Cuando tenía ocho o nueve años hice mi primera aportación al mundo del periodismo. Fue concretamente en la revista de un humilde colegio de educación primaria, mi primera carcel. Instados por el tutor de turno, y éste a su vez por las canosas alimañas que regían el cotarro, la ingenua sensibilidad de los creativos infantes entró en comunión con el flujo narrativo del grupo de Tercero de Primaria (B). Llamaron a la obra común «As follas dos rapaces». Sí, lo sé; pero si os parece pobre el título dad gracias de no haber conocido a las cabezas pensantes, y mejor será que nunca lleguéis a conocerlas… en fin. Aún salvados de la desgracia, un servidor os pide disculpas en nombre de todo el equipo de redacción, que en paz descanse.
En “As follas dos rapaces” quedó plasmada, per saecula saeculorum, la heterogeneidad de sus inocentes víctimas. Su condición de anual, hacía de ella una mente empírica con suficiente espacio limpio para cada uno de nosotros, y si me descuido, incluso organizado. Hojas enteras para los grandes delineantes de princesas y futbolistas; renglones y renglones – torcidos – destinados a la monopolizada temática del amor materno; pequeñitos márgenes inferiores para los chistes que ni en mil años más de vida terrestre tendrían puta gracia. O sí, teniendo en cuenta el actual ambiente involucionista.
Estaba también la denominada por la como sección de los “disques”, en la cual participé activamente. Consistía tal espacio en redactar unas breves líneas sobre un acontecimiento pasado ocurrido en nuestros barrios, bajo la única premisa de que comenzara con la palabra homónima que daba título al apartado.
Pues bien, asignada mi tarea, me puse manos a la obra.
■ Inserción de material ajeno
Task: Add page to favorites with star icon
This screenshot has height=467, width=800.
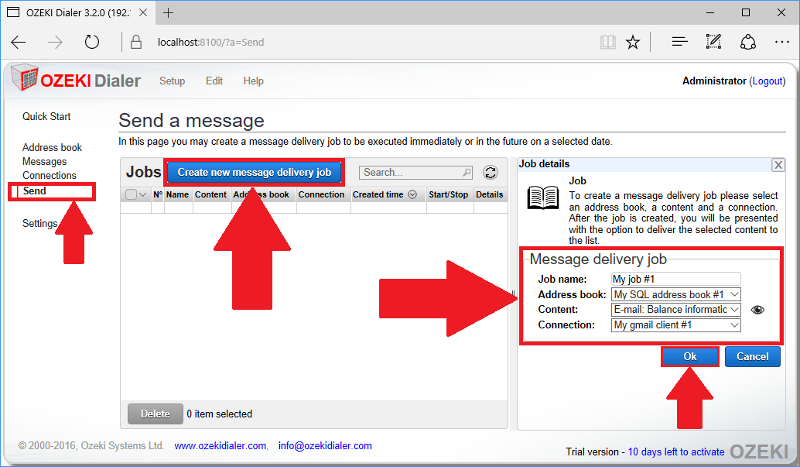Action: pos(632,43)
Cogí una factura de unos muebles que por allí había, vi su virgen reverso, y en un inconsciente atisbo de mi supuesta vocación historiadora, compuse mi ópera prima. Toda una síntesis etnográfica gallega: Disque fai vinte anos, no Muelle Novo, apareceu unha tortuga moi, moi grande. Entonces, meu Avó, Moncho de Elvira, Juan do Toumo e outros vellos de Boavista, foron alí e devolvérona ó mar. Espero no ofender a nadie al conservar el idioma original, y moribundo, del texto; confío en que disculpen mis catástrofes ortográficas, pues a esas edades, rodeados de adultos que juegan a maestros, puede resultar complicado estar al tanto en asuntos lingüísticos de ese calibre. Eso sí, la fuente de la que se extrajo la información es cien por cien verídica.
Un par de cursos más tarde, los alumnos, sabedores de que la infernal educación secundaria esperaba a la vuelta de la esquina, andábamos muy estresados. En los recreos ni dios levantaba cabeza. Todo el día cavilando sobre un futuro que se presentaba incierto, los recreos no eran sino una tregua que la disciplina cedía a la angustia. Once años teníamos cuando nuestras libertades experimentaron la primera de la que sería una larga serie de restricciones: el dominio político de la gramática y la aritmética se apoderó de nuestros cuadernos en nombre de un saber universal, hasta el punto de vetar hasta los ínfimos garabatos en las orillas de las libretas.
Aún con todo, teníamos como profesora de lengua a una anciana que, entre otras cosas, nos explicaba el gallego cual dialecto del castellano, lengua casta y madre. Pero a veces, si nos comportábamos al dictado de los cánones, entre los que sólo faltaba cantar el Cara al sol, se enrollaba y nos permitía salir al patío con cinco minutos de antelación. No tardé en convertirla en mi favorita… mientras no me percaté de que era una estúpida integral. El cómo, si eso, otro día.